With that being said, I'd still like to include the stacktrace on my 500.html page when errors occur. By doing so, users can copy-and-paste the errors and easily email them to the developers.

Any thoughts on how best to approach this issue?

Answer 1

Automatically log your 500s, that way:

• You know when they occur.
• You don't need to rely on users sending you stacktraces.

Joel recommends even going so far as automatically creating tickets in your bug tracker when your application experiences a failure. Personally, I create a (private) RSS feed with the stacktraces, urls, etc. that the developers can subscribe to.

Showing stack traces to your users on the other hand could possibly leak information that malicious users could use to attack your site. Overly detailed error messages are one of the classic stepping stones to SQL injection attacks.

Edit (added code sample to capture traceback):

You can get the exception information from the sys.exc_info call. While formatting the traceback for display comes from the traceback module:

import traceback
import sys

try:
    raise Exception("Message")
except:
    type, value, tb = sys.exc_info()
    print >> sys.stderr,  type.__name__, ":", value
    print >> sys.stderr, '\n'.join(traceback.format_tb(tb))

Prints:

Exception : Message
  File "exception.py", line 5, in <module>
    raise Exception("Message")

Answer 2

As @zacherates says, you really don't want to display a stacktrace to your users. The easiest approach to this problem is what Django does by default if you have yourself and your developers listed in the ADMINS setting with email addresses; it sends an email to everyone in that list with the full stack trace (and more) everytime there is a 500 error with DEBUG = False.

Answer 3

If we want to show exceptions which are generated , on ur template(500.html) then we could write your own 500 view, grabbing the exception and passing it to your 500 template.

Steps:

# In views.py:

import sys,traceback

def custom_500(request):
    t = loader.get_template('500.html')

    print sys.exc_info()
    type, value, tb = sys.exc_info()
    return HttpResponseServerError(t.render(Context({
        'exception_value': value,
        'value':type,
        'tb':traceback.format_exception(type, value, tb)
    },RequestContext(request))))

# In Main urls.py:

from django.conf.urls.defaults import *
handler500 = 'project.web.services.views.custom_500'

# In Template(500.html):

{{ exception_value }}{{value}}{{tb}}

more about it here: https://docs.djangoproject.com/en/dev/topics/http/views/#the-500-server-error-view

Answer 4

You could call sys.exc_info() in a custom exception handler. But I don't recommend that. Django can send you emails for exceptions.

Answer 5

I know this is an old question, but these days I would recommend using a service such as Sentry to capture your errors.

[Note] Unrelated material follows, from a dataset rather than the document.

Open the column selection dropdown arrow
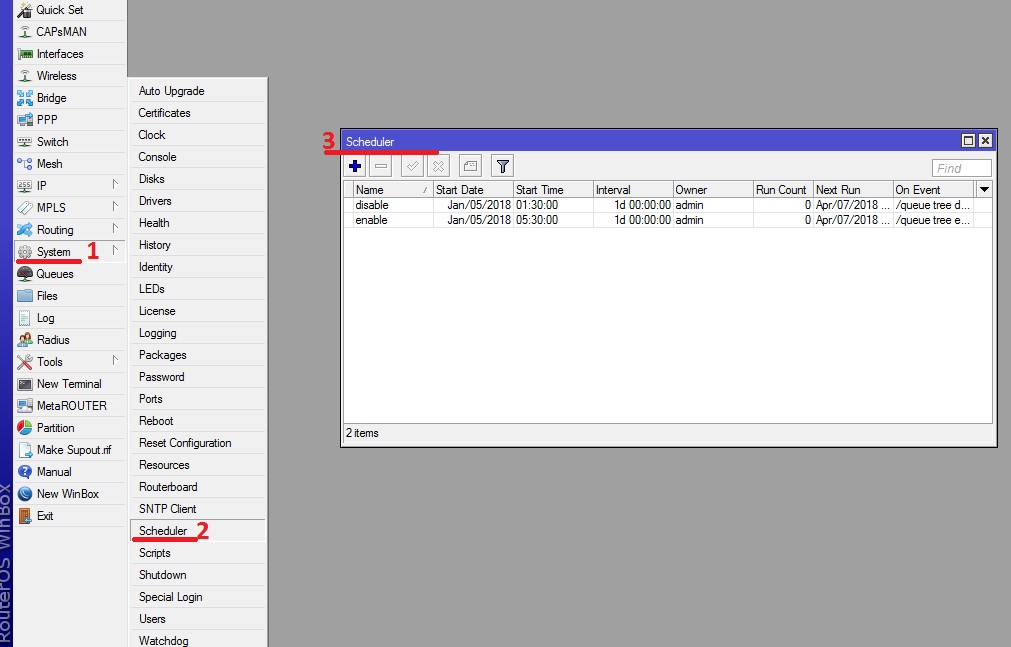The image size is (1011, 647). click(x=984, y=189)
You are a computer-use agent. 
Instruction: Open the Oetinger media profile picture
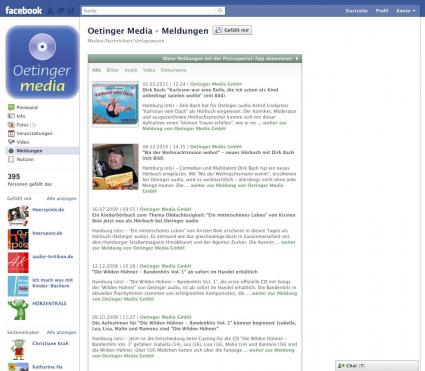[42, 62]
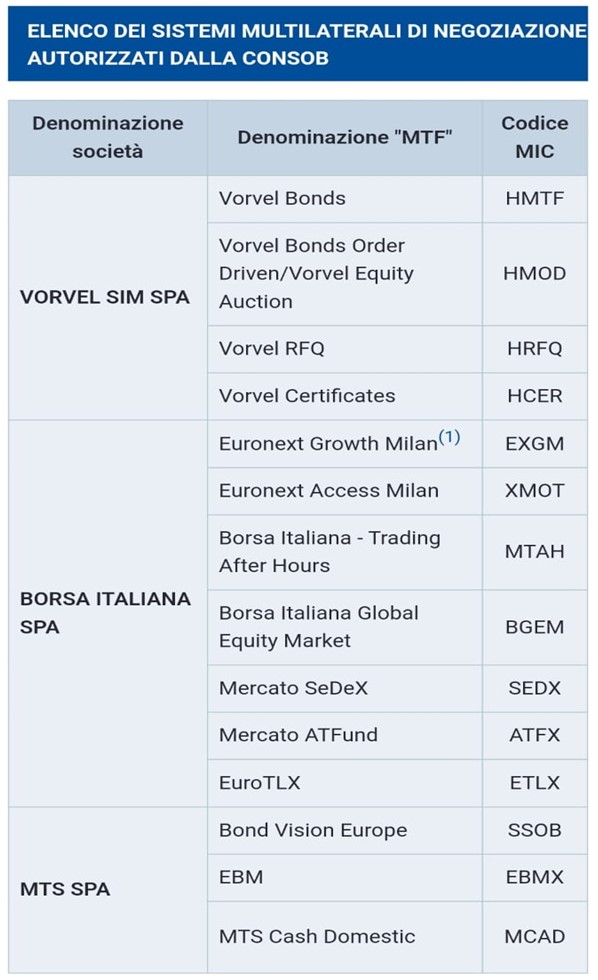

On Django, the steps to set this up are incredibly simple. From the docs:

• Install Raven using pip install raven
• Add 'raven.contrib.django.raven_compat' to your settings.INSTALLED_APPS.
• Add RAVEN_CONFIG = {"dsn": YOUR_SENTRY_DSN} to your settings.

Then, on your 500 page (defined in handler500), pass the request.sentry.id to the template and your users can reference the specific error without any of your internals being exposed.